What was not cool at all is that the manual which came with player only instructs at n00b level, what does this or that button do and how to turn on radio. There's absolutely not a single piece of technical specifications, such as maximum allowed bitrate or anything else like that. Not in the manual, not on the box. Nowhere!

Company homepage is also a school-project-type-spaghetti, being just one small sick flash animation and 3 music tracks. There's low-quality photo of a product and some unreadable lines of same crap they printed onto box. No specs.

Anyway, I keep trying. I configured the program to make a CD that should be playable even in 2000 years old MP3 player, maybe this will work. Of course, re-encoding all the mp3-s to super low bitrate will take 2000 years by itself...

*sigh*

EDIT, a hour and 40 minutes later:
And once again, teh day is saved! Lowering bitrate and restricting  spaces in names and long filenames did the trick!  :D

** jumps HAPPILY out of the window, nearly hitting the passing car

LGM

And what's the lesson we learned here today, folks? Don't buy cheap Italian electronics! ;)

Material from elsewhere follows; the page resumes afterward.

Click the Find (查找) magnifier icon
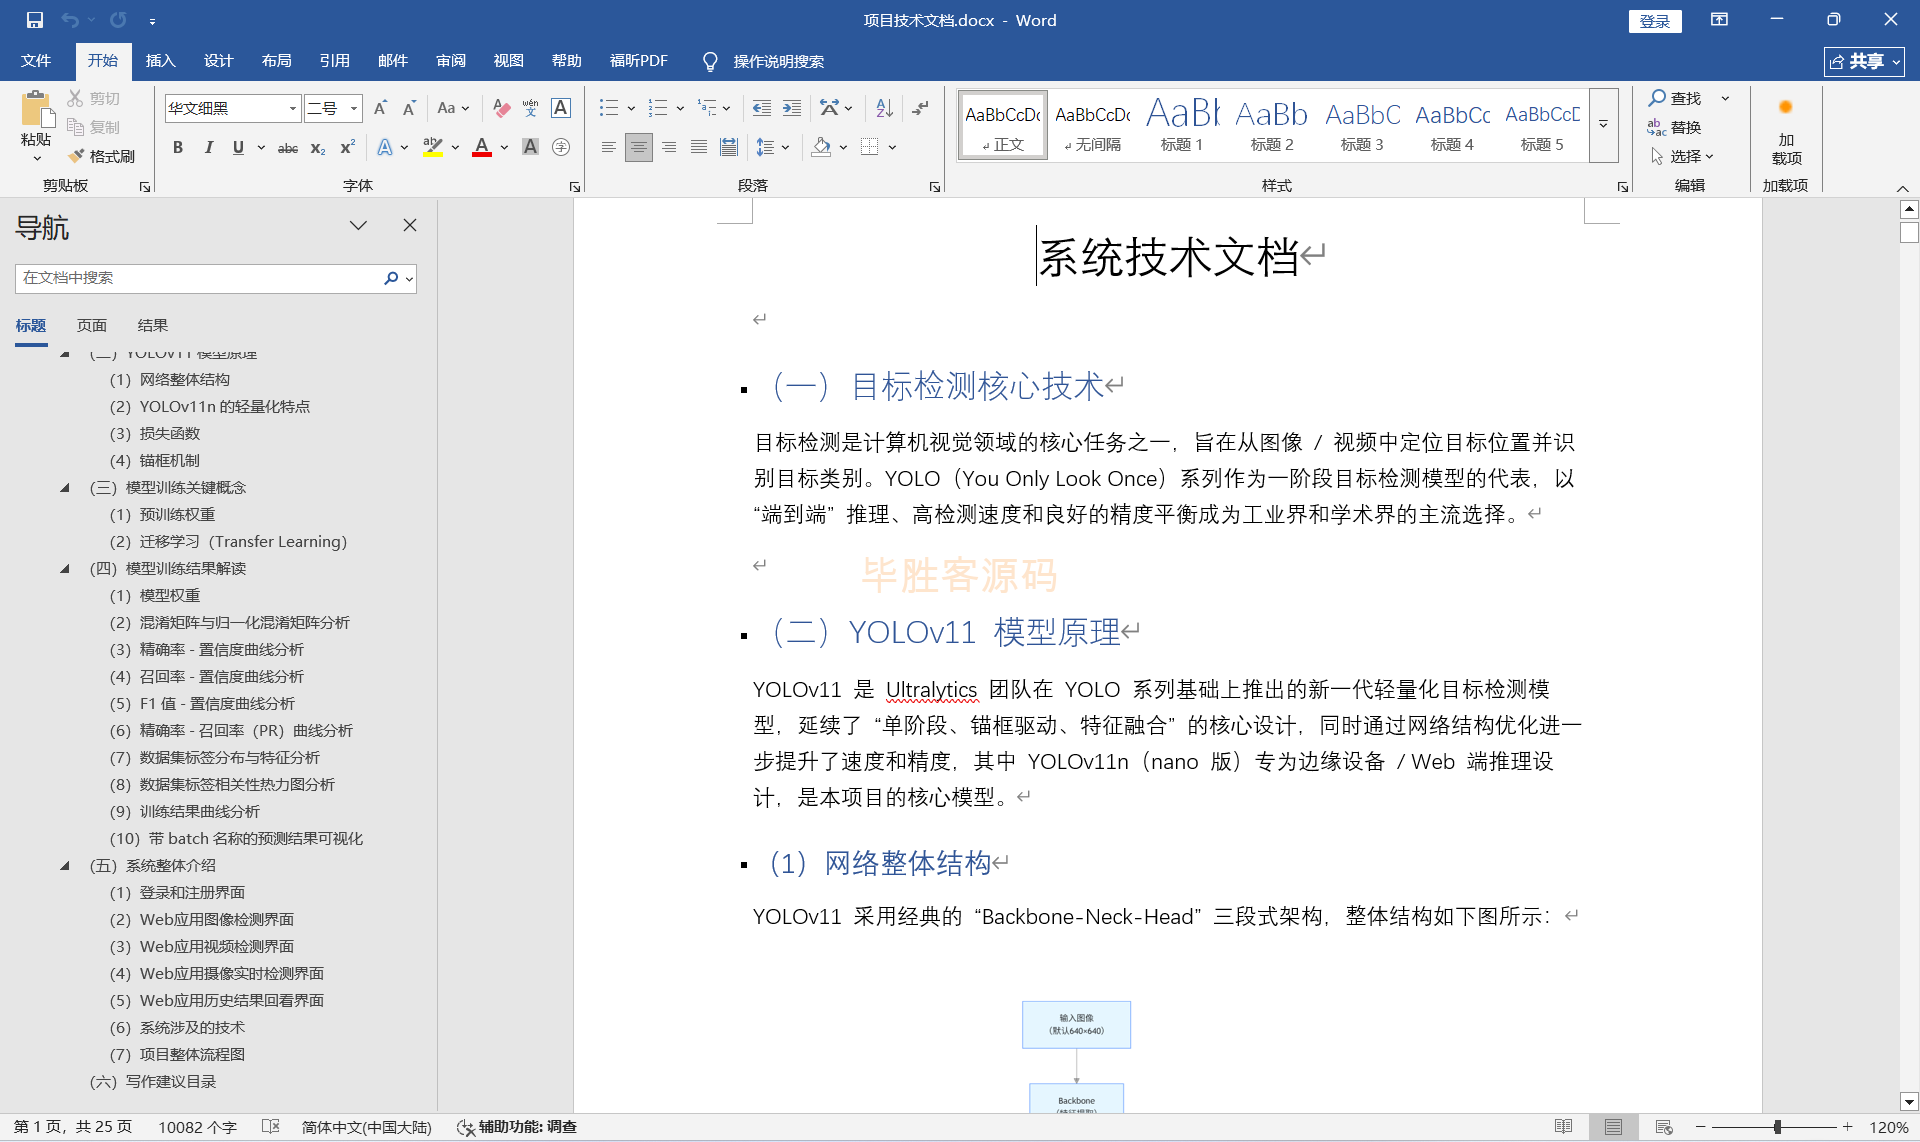Image resolution: width=1920 pixels, height=1142 pixels. click(1658, 98)
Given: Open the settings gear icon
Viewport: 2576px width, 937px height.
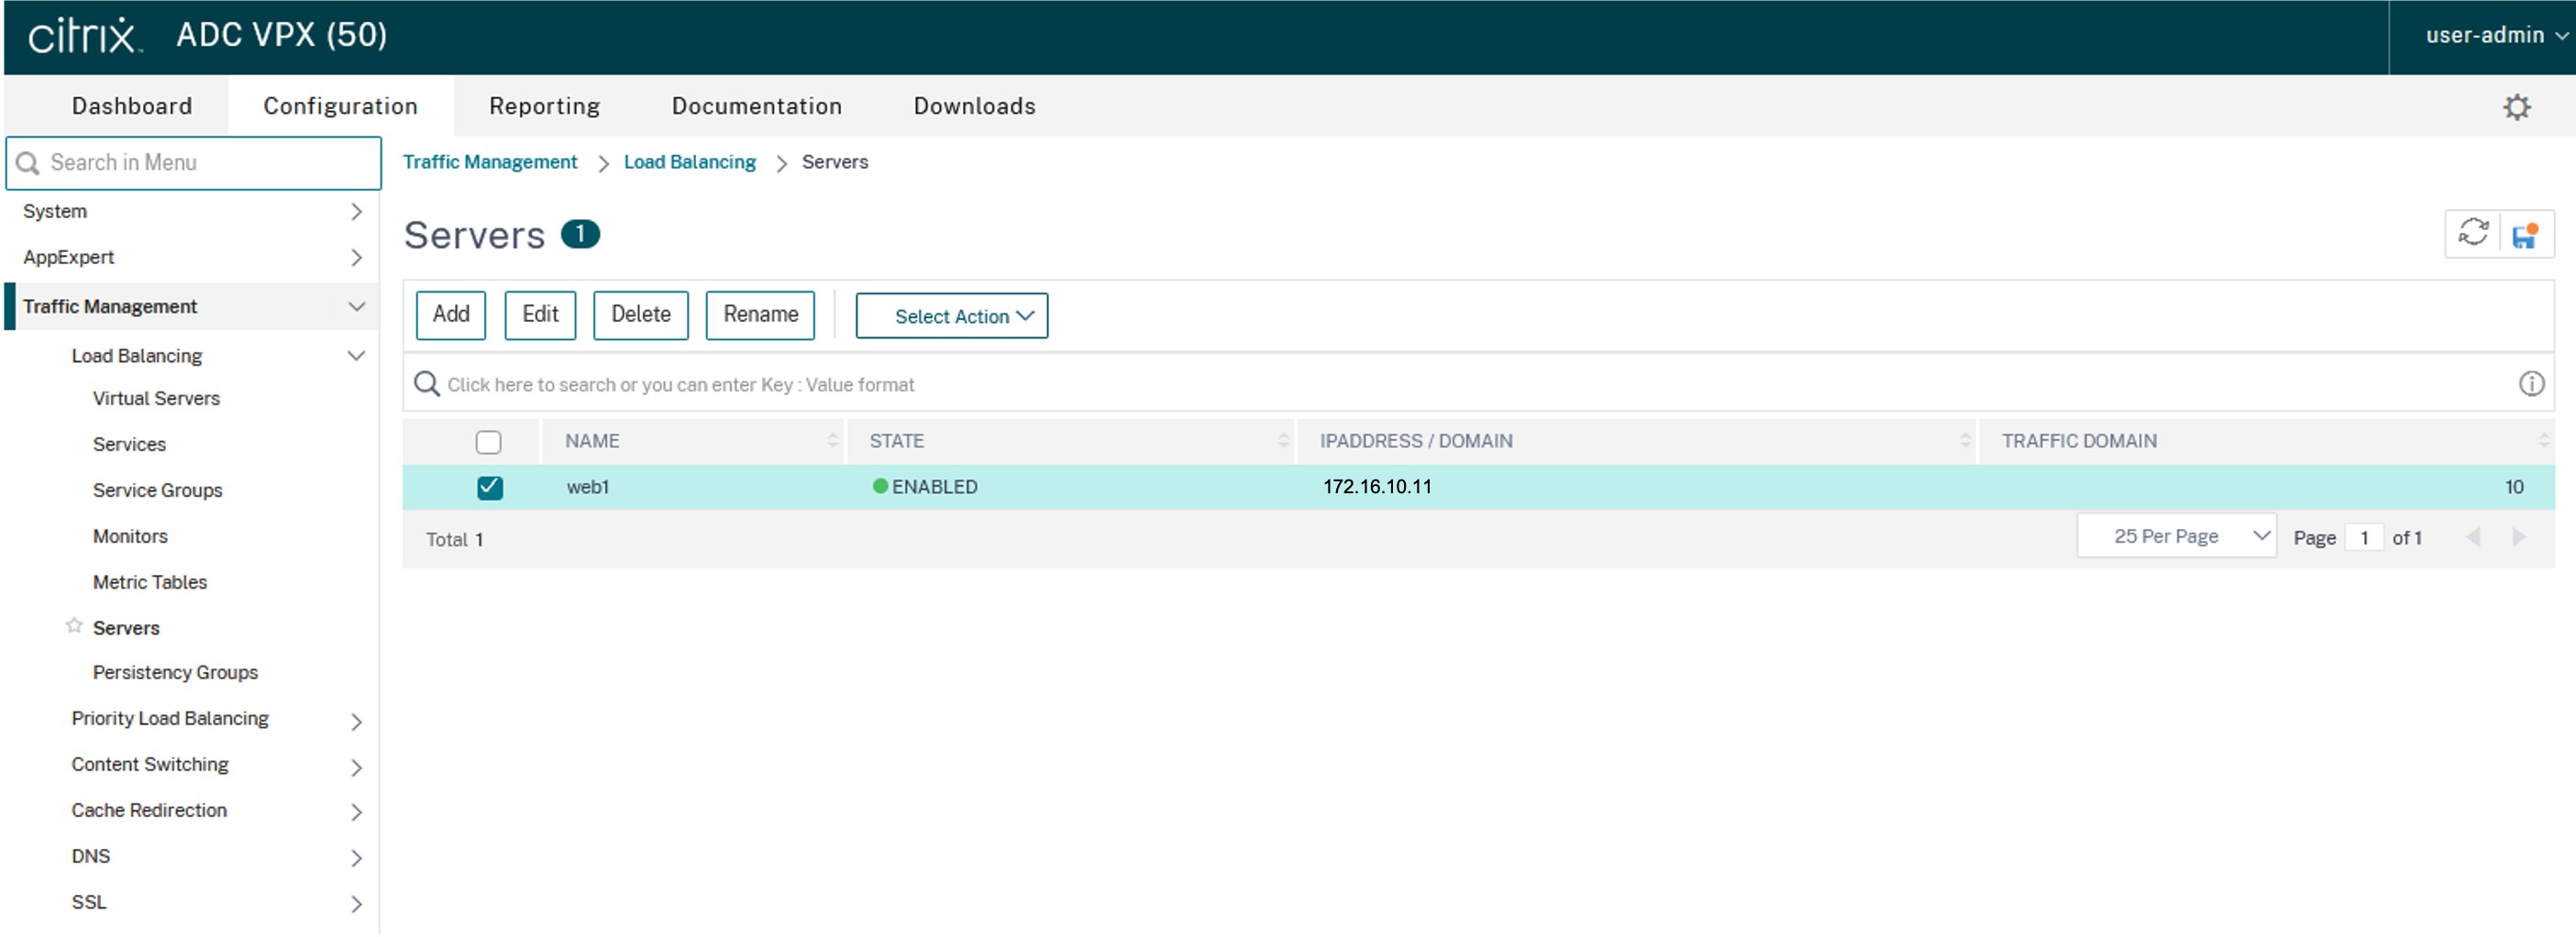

Glad your problem is solved.
You. Me. Denny's.

Gilbert

And that's why I told you to try DOS 8.3 filenames, the DVD player at my home can play MP3 CDs, it would search automatically through folders and displayed them all at once as a long dirty list. The only restriction is the filenames MUST be in DOS 8.3 standard, no spaces, special characters, even underscores won't appear correctly (underscores CAN be used though, but they were displayed as 'O's in the list).